Thus the 10 years of the Sketch Engine have also been the 10 years of bringing corpora into Asian lexicography. The paper is a perspective on those changes.

In this paper we review

  • the tool

  • its users

  • the languages covered

  • the corpora accessible in it, and

  • developments in the software over the past decade.

We finish by reviewing related work: other corpora, corpus websites and corpus tools as available for lexicography and corpus linguistics.

‘Sketch Engine’ refers to two different things: the software, and the web service. The web service includes, as well as the core software, a large number of corpora pre-loaded and ‘ready for use’, and tools for creating, installing and managing your own corpora.

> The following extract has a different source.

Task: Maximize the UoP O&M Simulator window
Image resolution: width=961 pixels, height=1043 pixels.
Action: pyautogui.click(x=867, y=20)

The paper covers both, with Sects. 2 and 6 focussing on the software, 3, 4, and 5, the web service.

2 The Sketch Engine software: core functions

2.1 The word sketch

The function that gives the Sketch Engine its name is the word sketch: a one-page summary of a word’s grammatical and collocational behaviour (Fig. 1).Footnote 3

Fig. 1
figure 1

Word sketch for English catch, verb (from corpus enTenTen12)

This is a feast of information on the word. For catch (verb) just looking at the first column (objects of the verb) we immediately see a number of meanings, idioms and set phrases. We catch a glimpse of or catch sight of something. Fisherman, fishersFootnote 4 and anglers (column 2) catch fish, trout and bass. You often want to catch someone’s attention. You sometimes catch your breath and things sometimes catch your eye. Sportsmen and women, in a range of sports, catch passes and balls. Things catch fire. We all sometimes catch buses.

The ‘object’ column is noise-free, and all items on it are immediately interpretable by a native speaker. The second column, for subject, introduces a couple of complications. Surprise relates to the expression caught by surprise. Eye and breath are objects misanalysed as subjects. Touchdown catches is a term from American football: the word sketch succeeds in bringing it to our attention, though catches is a noun which has been misanalysed as a verb. Police introduces a new meaning of the verb (police catch criminals) and Anyone brings to our attention the related pattern Anyone caught [doing X] will be [punished].

The third column, and/or, tells us more about the police and sports meanings. Overheat goes with catch fire. Tangle and snag introduce a new meaning where, if a rope or line or piece of cotton or string or wire catches with something else, it no longer runs free.

The fourth table brings our attention to the phrasal verbs catch up, catch on, catch out; the fifth, to the reflexive use (I caught myself wondering…). The next set of tables show us what we might be caught in (the crossfire, a trap, the headlights), on (videotape, CCTV), by and with (your pants down). The final column takes us back to the police, with people being caught red-handed and unprepared.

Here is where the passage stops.